January 20th, 2011
Total Distance for today: 43 miles
Total Distance for Tour: approx. 718 miles
LOCATION: Charlotte, NC
STATUS: Couchsurfing, in route to Atlanta, GAJanuary 16th, 2011
My interview with the Salisbury Post went quite well, as I really felt the reporter captured the many details of my story and journey. You can read it here.
When It’s Hard
I want to give you a glimpse of what it’s like on the road; the Flip Cam sort of captures it, but only a little. You really would have to be here to experience it all: The pebbles that are like unpredictable little land-mines on the narrow shoulder in front of you, the salt from the sweat that pours down from around the sides of the helmet into your eyes, the weight of the pack, the pull of the flag that drags like a parachute in the wind, the fire in your legs and blisters on your feet, the dizzy delirium you find when you feel you’re at the end of your rope, the relentless flow of traffic that constantly forces you off the road and onto the grass, the bigger hill that comes into sight just as you crest the one you’re on, and the smell of diesel fuel and rush of wind reminding you of the danger after an 18-wheeler barrels by – These are the sensations that constantly bombard the intrepid one. Of course, it can be… difficult. Yet, you go on.

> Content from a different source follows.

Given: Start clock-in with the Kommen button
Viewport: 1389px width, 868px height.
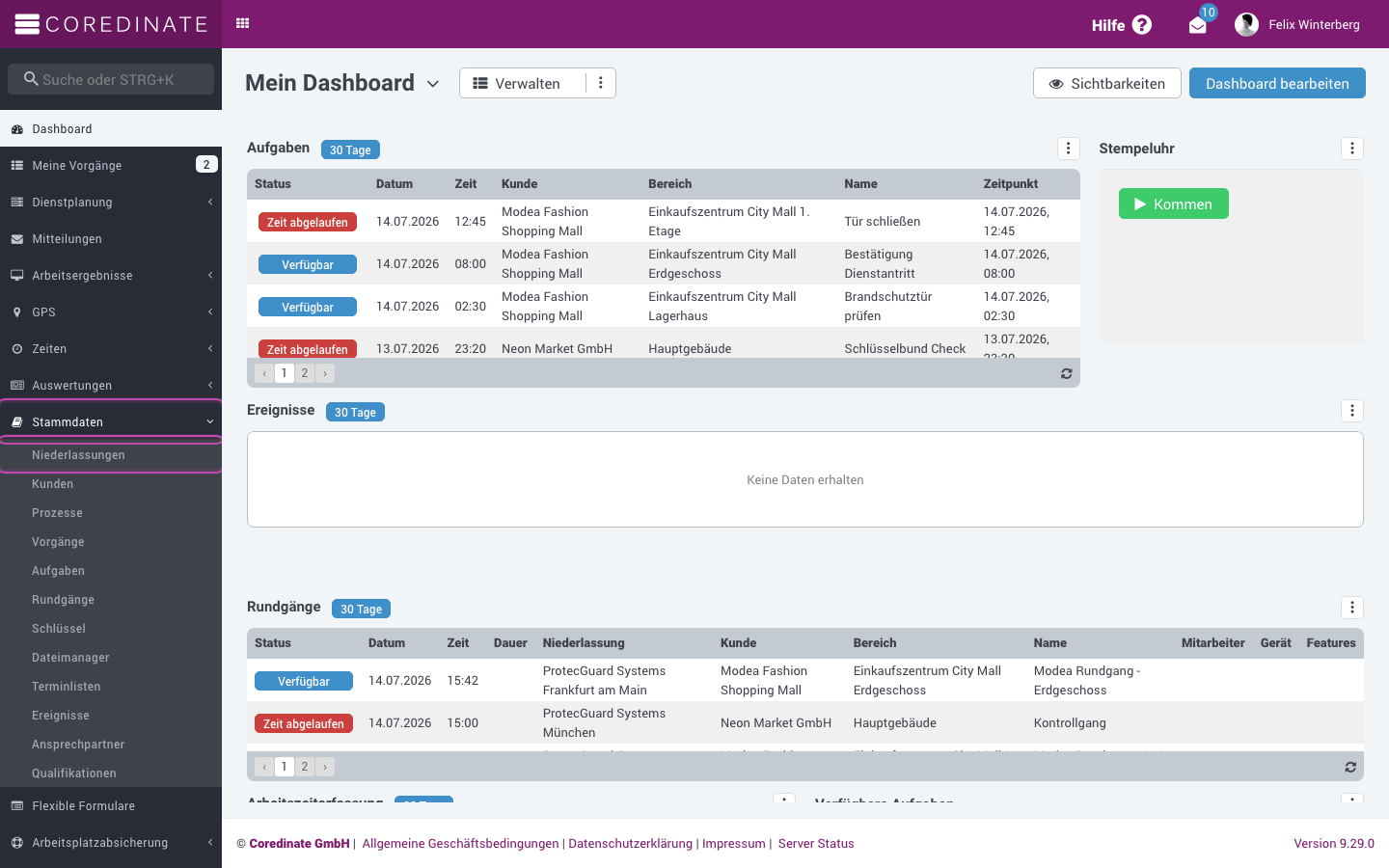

As harsh as this thing can be physically, I think the hardest part is the loneliness of it all. There’s something about the fact that your this lone, bizarre, character out there, and people just see a glimpse of you before they’re back to their jobs, friends, families, and normal lives. Skating on from one place to the next, you never know who or what you’ll find. It’s like the only physically constant person in your life is you, and you live in a strange universe that is pure solitude. I can’t tell you how many times I’ve wished I had a skating partner out here. Anyone wanna come join me for a day? I promise to take it easy on you! 🙂
In spite of the difficulty, I’ve caught myself, on multiple occasions, saying something like this:
Don’t take this away from me! Don’t you ever take it away! This experience, this fight, and this journey – THIS is mine, and no one will take it from me.”
I don’t know who I’m saying it to. Maybe I’m saying it to myself. All I know is that I say it when the pain is the worst and that I mean it.